Selected text:

# High amperage on VFD



## jablonski (May 29, 2010)

Ok so I've got a high amperage problem on a motor in a canola processing plant. Here's the info:

Motor: weg brand, 15hp, 14.6A, 600V, 1.25SF, inverter and severe duty, 90' from source, fed with #12 awg.

VFD: allen Bradley power flex 40. 

Ok so we have a line reactor feeding the VFD, load reactor, then the motor 90 feet away. The issue is that at 45hz, we're getting 460V and 14A. At 60hz we're getting 600V but 22.5 amps. That amperage remains for 2 min, then trips out on o/l. Those are readings at the VFD, both on screen and metered. The only difference is I'm seeing 480v @ 45hz and 700v @ 60 hz when metered at the motor. The parameters are set in the VFD and they should be fine. I'm fairly new to the industrial world so any help would be great. Also, all this equipment is new. Thanks,

Jason


----------



## Wireman191 (Aug 28, 2011)

Motor wired right? All the connections tight? Ive had issues some what like this because of a loose connection. The OL would trip after a short time. The high current draw because of the single phasing.


----------



## jablonski (May 29, 2010)

The motor is connected in delta. 1-6, 2-4, 3-5, and everything is tight.


----------



## ilikepez (Mar 24, 2011)

what meter are you using? does it have a low pass filter and are you using that?

edit:

Check this out where it talks about 'Motor Protection' half way through the article:

'Fast changing pulse-width modulation (PWM) voltage pulses in PWM drives can interact with the distributed inductance and capacitance of long motor leads. This, in turn, can result in amplified peak voltages as high as 1,600V at motor terminals. In fact, the longer the cable length, the higher the peak overvoltage at the motor terminals.'

http://ecmweb.com/mag/electric_line_reactors_vfds/

Here is another explanation with a bunch of math:
http://www.yaskawa.com/site/dmdrive.nsf/link2/MNEN-5JFQPL/$file/AR.AFD.05.pdf


Is this what he is seeing guys? That only explain the higher voltage at the end of his leads and not the amperage, which he is reading at the VFD as well as the motor. 

Are you 100% sure you got the settings correct on the VFD?


----------



## don_resqcapt19 (Jul 18, 2010)

jablonski said:


> The motor is connected in delta. 1-6, 2-4, 3-5, and everything is tight.


If this is a dual voltage motor, the delta connection is for the lower voltage and the wye connection for the higher voltage.


----------



## oliquir (Jan 13, 2011)

motor is simply overloaded?, how much does it read if you bypass the vfd?


----------



## jablonski (May 29, 2010)

Thanks so far for all the replies. We used 2 meters, an entry level greenlee clamp and a fluke clamp. Now the nameplate only states "delta" and it only shows the connections that I stated above. Does that mean it's a single voltage motor? I'll check the nameplate tonight, and see if ther are other voltages stamped on it. I'll also go through that article. Thanks.


----------



## jablonski (May 29, 2010)

I'll also bypass the VFD, to get rid of that possibility.


----------



## oliquir (Jan 13, 2011)

jablonski said:


> Thanks so far for all the replies. We used 2 meters, an entry level greenlee clamp and a fluke clamp. Now the nameplate only states "delta" and it only shows the connections that I stated above. Does that mean it's a single voltage motor? I'll check the nameplate tonight, and see if ther are other voltages stamped on it. I'll also go through that article. Thanks.

Data segment:
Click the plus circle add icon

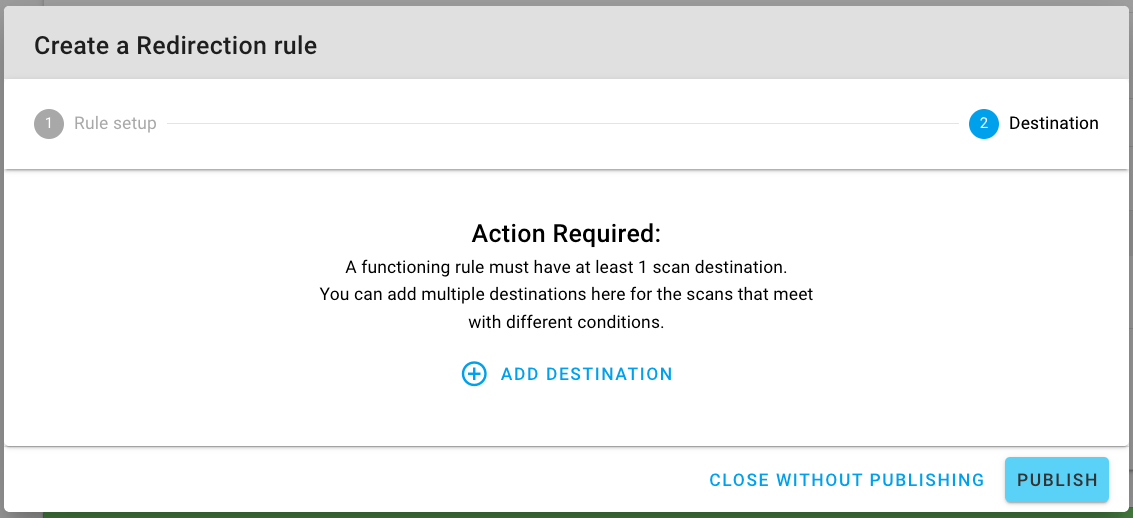[x=474, y=374]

Work required: Extend the forum thread on high motor current with a VFD, beginning right after its final quoted post.

Exercise output:
600v motors are often only delta (never seen 300v or 1200v motors!), you can connect it in Y for startup only.


----------



## John Valdes (May 17, 2007)

jablonski said:


> Ok so I've got a high amperage problem on a motor in a canola processing plant. Here's the info:
> 
> Motor: weg brand, 15hp, 14.6A, 600V, 1.25SF, inverter and severe duty, 90' from source, fed with #12 awg.
> 
> ...


What is the RPM? This is just as important as the other values you mention.
A VFD outputs volts and Hz proportionately. Meaning you should not have 460 volts output at 45 Hz. You are reading the input voltage, not output voltage it seems. You must measure the output voltage and use the keypad screen to see the Hz.
Set the VFD to operate at 30 HZ. You should have 240 volts output. At 15 Hz, you should have 120 volts output. At 60 Hz, you should have 460 volts output.
You have a parameter or multiple parameters set wrong. Have you entered all the motor data into the drive? All of it. Have you verified all the parameters are correct? Have you set maximum allowable output voltage?
Did you follow the quick start guide when you installed the drive and motor? Did you tweek the settings to match the application?
If you answered no to any of these questions, go back and start over again and check all the parameters you set.
If you must, reset the parameters to factory default and start over again. If you do not know how to do this, call AB or the distributor that sold you the motor and drive.

Ps..........You should have a Volts/Hz ratio parameter. How did you set this one?


----------



## oliquir (Jan 13, 2011)

John Valdes said:


> What is the RPM? This just as important as the other values you mention.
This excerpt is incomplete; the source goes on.